[Stored data entries]
____
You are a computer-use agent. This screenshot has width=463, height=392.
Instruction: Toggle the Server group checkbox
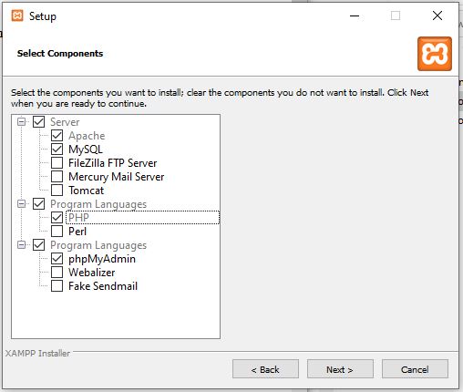click(x=38, y=122)
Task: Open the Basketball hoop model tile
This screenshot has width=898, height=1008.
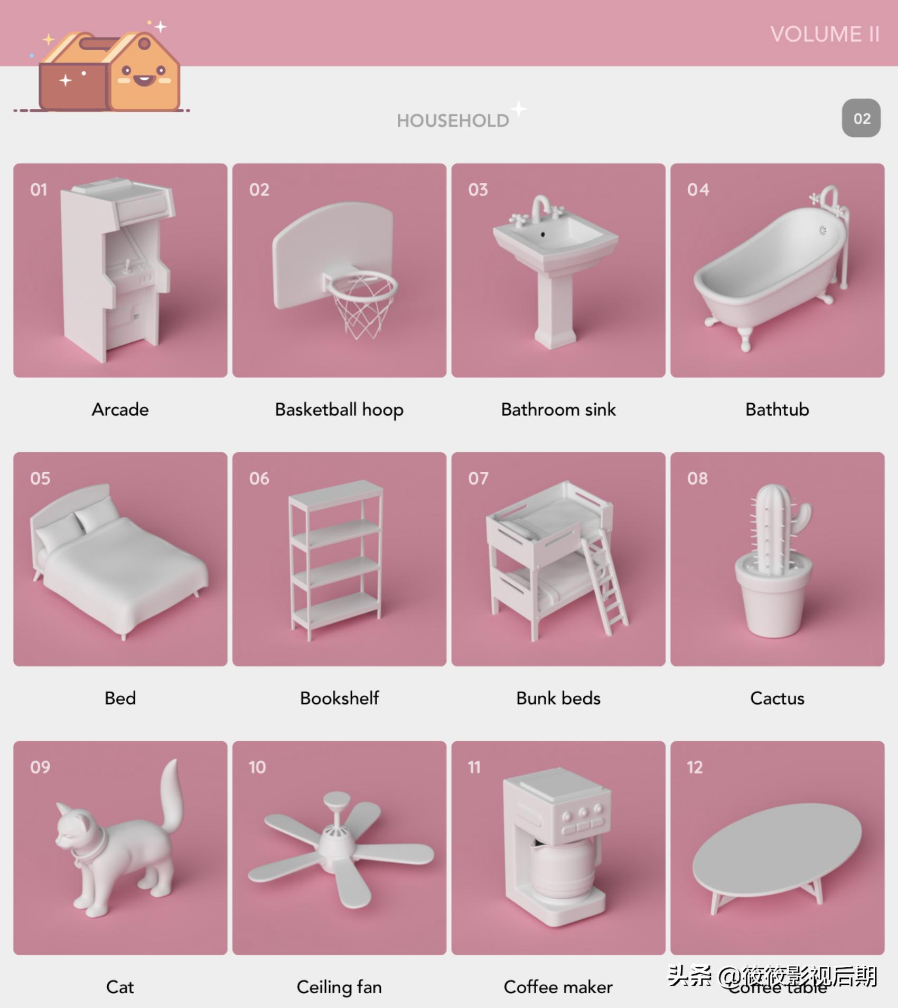Action: tap(339, 270)
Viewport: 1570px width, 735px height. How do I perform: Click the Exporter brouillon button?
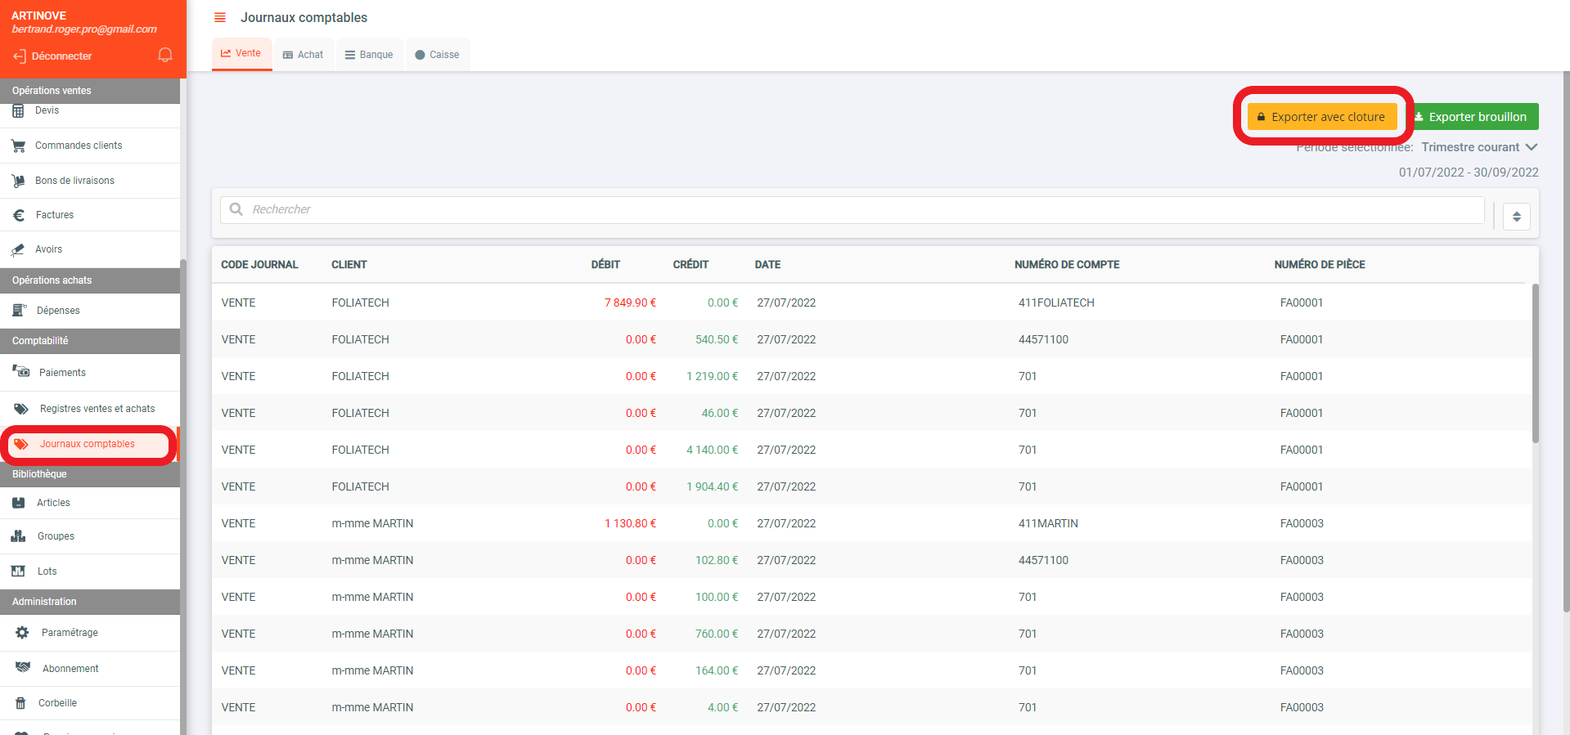pos(1476,117)
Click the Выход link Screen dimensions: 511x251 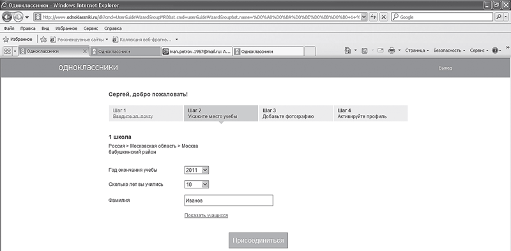(x=445, y=68)
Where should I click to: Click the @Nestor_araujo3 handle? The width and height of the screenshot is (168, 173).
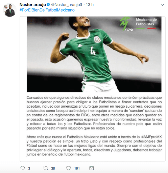pyautogui.click(x=67, y=5)
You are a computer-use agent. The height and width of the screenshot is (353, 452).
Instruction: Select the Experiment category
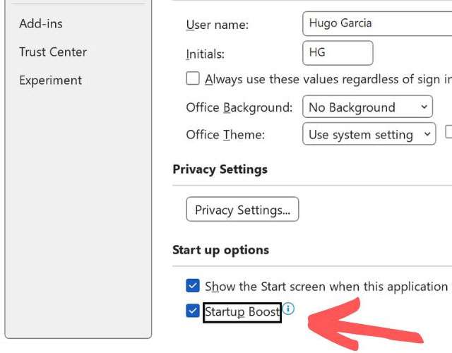51,80
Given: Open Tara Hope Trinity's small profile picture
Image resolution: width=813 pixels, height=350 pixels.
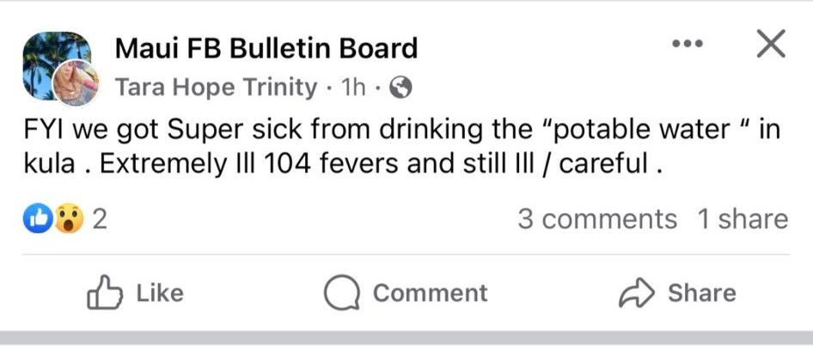Looking at the screenshot, I should [73, 83].
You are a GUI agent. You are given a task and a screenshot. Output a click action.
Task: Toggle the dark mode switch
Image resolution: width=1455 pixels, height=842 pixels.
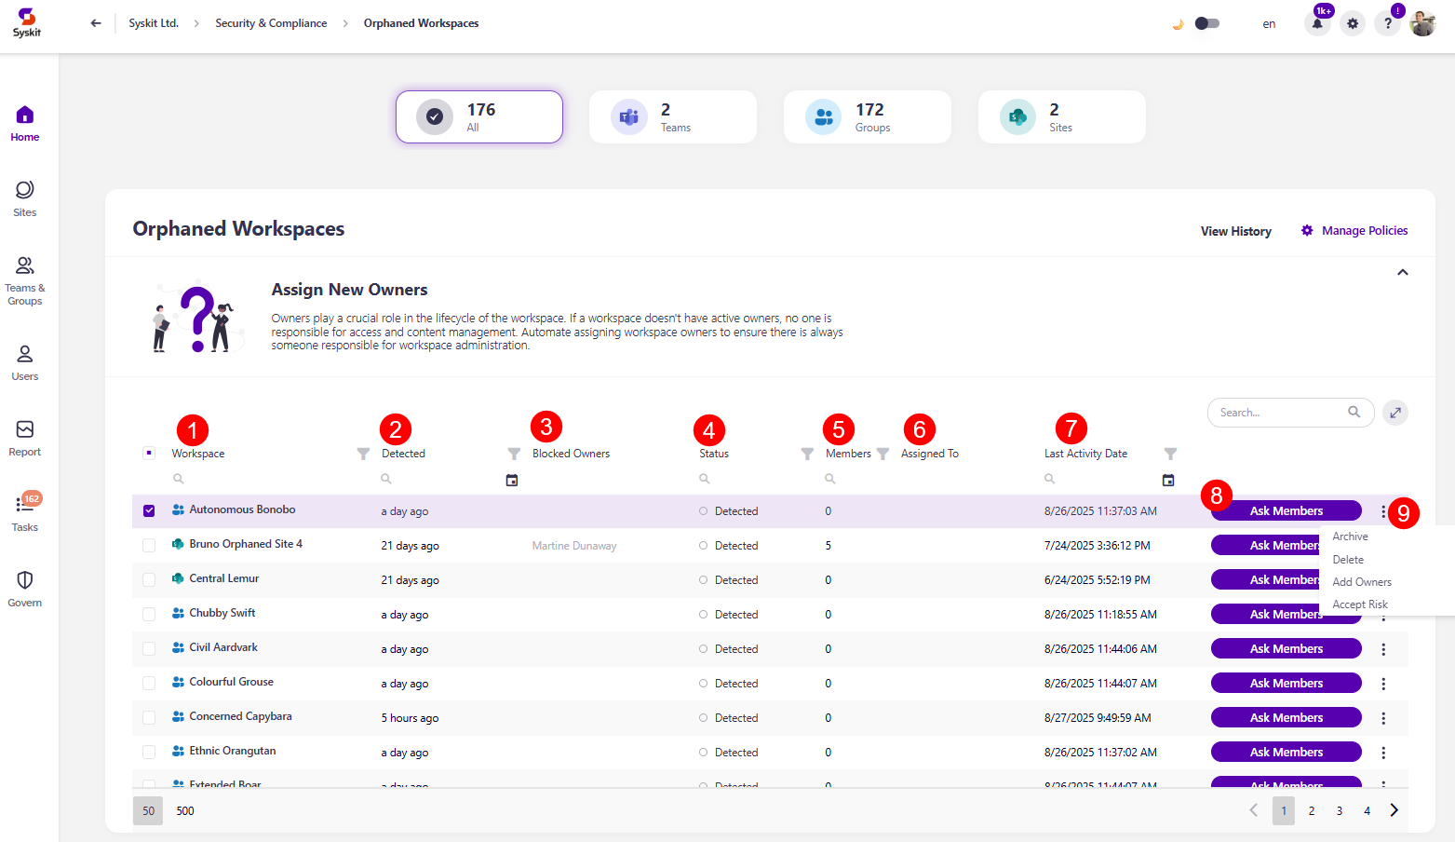pos(1206,23)
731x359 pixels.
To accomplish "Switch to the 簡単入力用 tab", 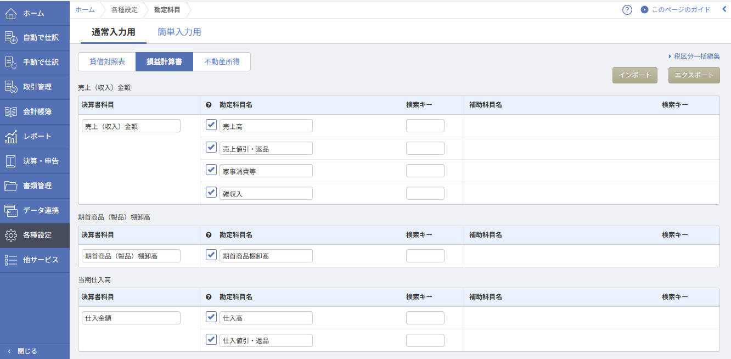I will click(x=179, y=32).
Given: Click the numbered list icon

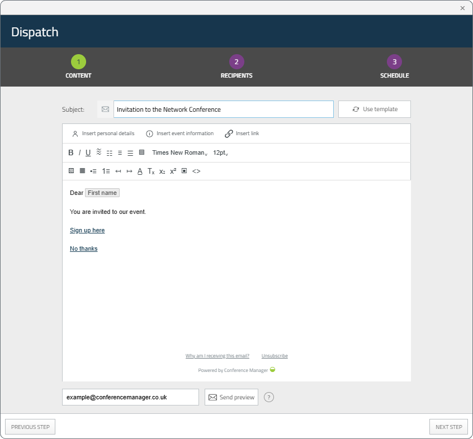Looking at the screenshot, I should click(x=106, y=171).
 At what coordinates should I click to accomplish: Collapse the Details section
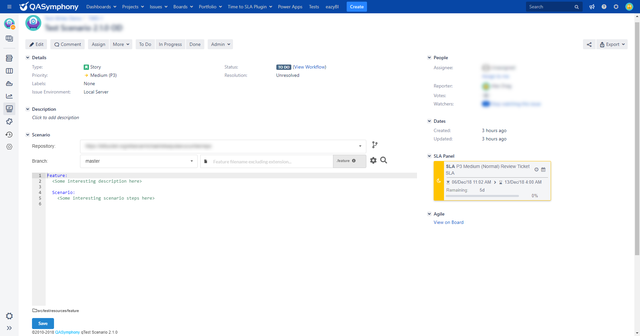[28, 58]
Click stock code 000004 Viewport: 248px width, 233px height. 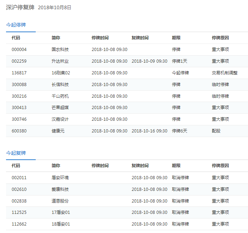(x=19, y=50)
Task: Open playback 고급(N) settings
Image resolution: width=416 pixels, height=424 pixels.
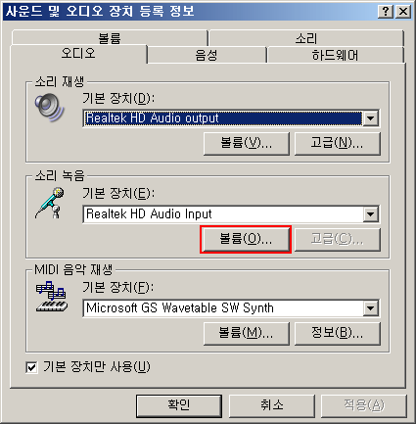Action: click(338, 143)
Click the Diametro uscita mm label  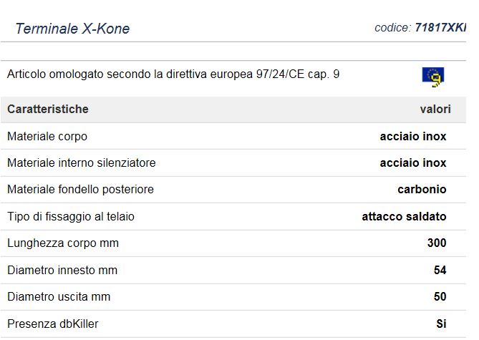coord(59,297)
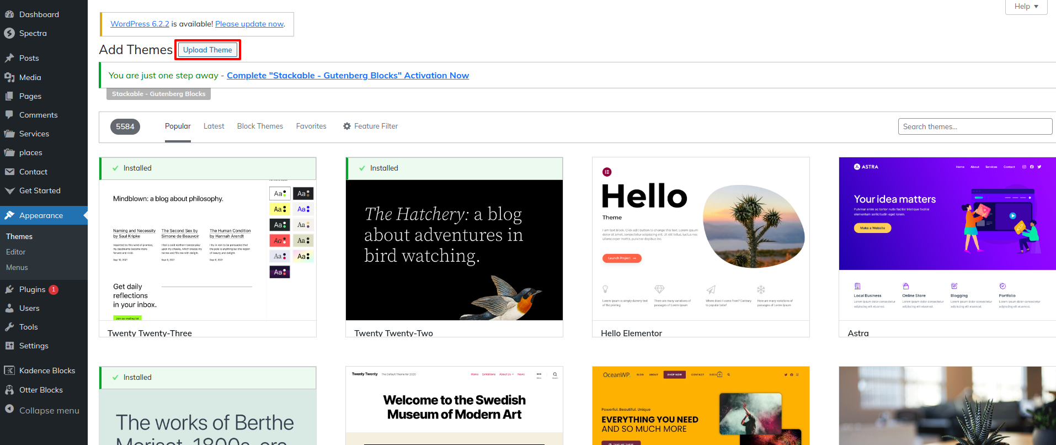The image size is (1056, 445).
Task: Switch to the Latest themes tab
Action: point(214,126)
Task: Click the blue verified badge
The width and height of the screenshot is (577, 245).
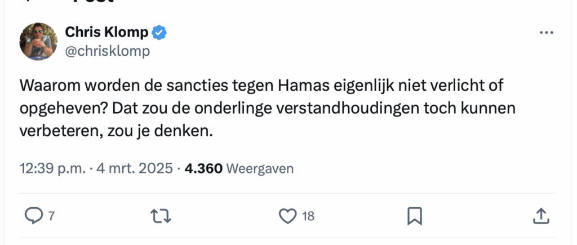Action: click(x=159, y=33)
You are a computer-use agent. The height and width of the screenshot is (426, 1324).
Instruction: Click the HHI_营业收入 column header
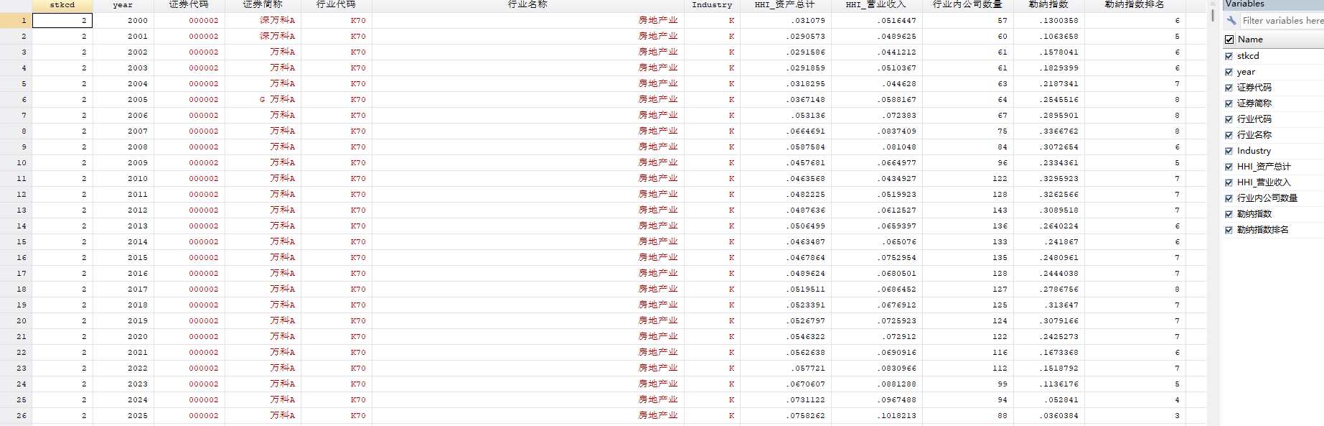coord(876,5)
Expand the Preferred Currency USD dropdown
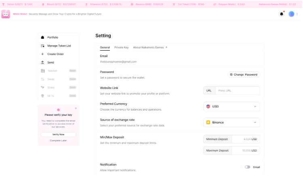Viewport: 303px width, 183px height. click(x=231, y=106)
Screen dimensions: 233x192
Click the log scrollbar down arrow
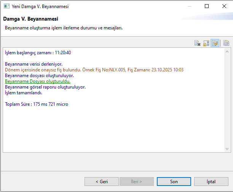[x=227, y=149]
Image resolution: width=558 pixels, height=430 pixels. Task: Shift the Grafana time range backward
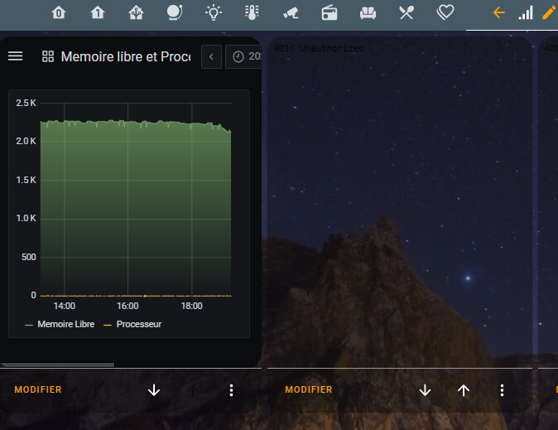tap(211, 56)
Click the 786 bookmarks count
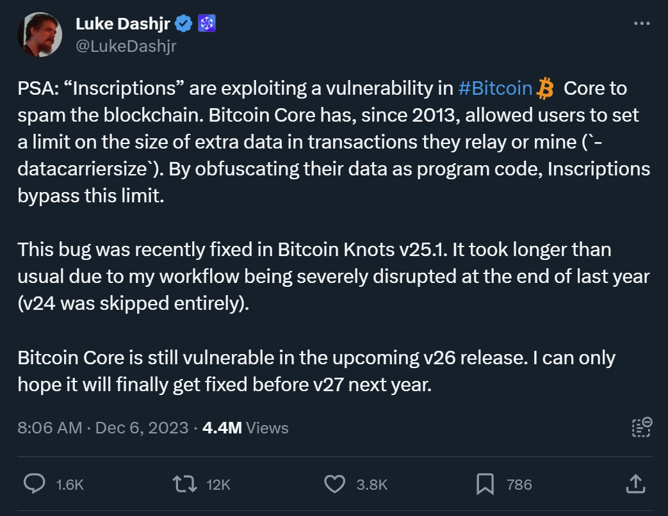Viewport: 668px width, 516px height. [x=519, y=485]
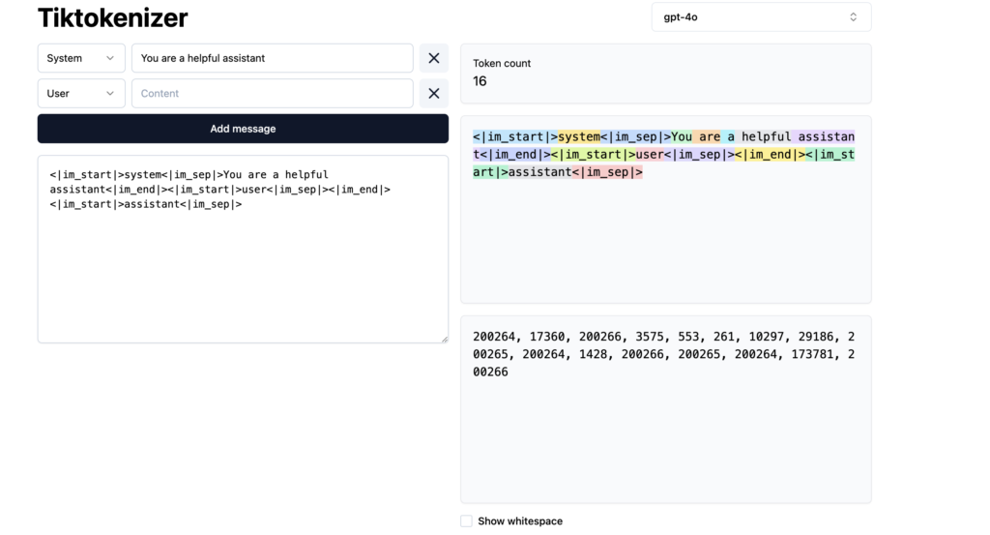Focus the system message text field

click(272, 58)
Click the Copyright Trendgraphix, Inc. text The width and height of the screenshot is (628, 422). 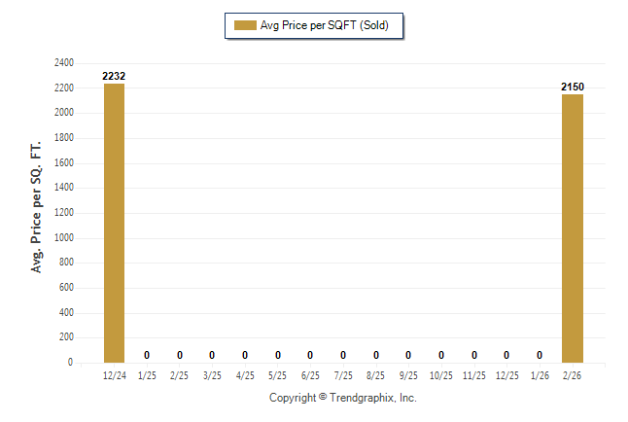click(x=342, y=398)
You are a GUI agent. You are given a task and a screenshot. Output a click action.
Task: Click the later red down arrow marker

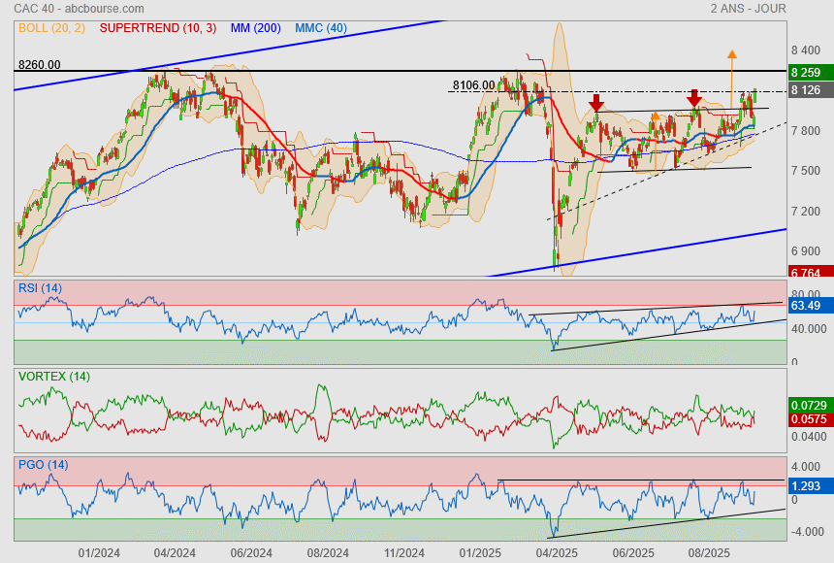click(694, 98)
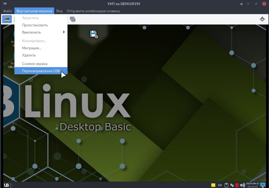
____
**Work item:**
Copy out all lines from the records where the word "Open" appears.

**Task result:**
Task: Open the Basketball hoop model tile
Given: Open Tara Hope Trinity's small profile picture
Task: Open playback 고급(N) settings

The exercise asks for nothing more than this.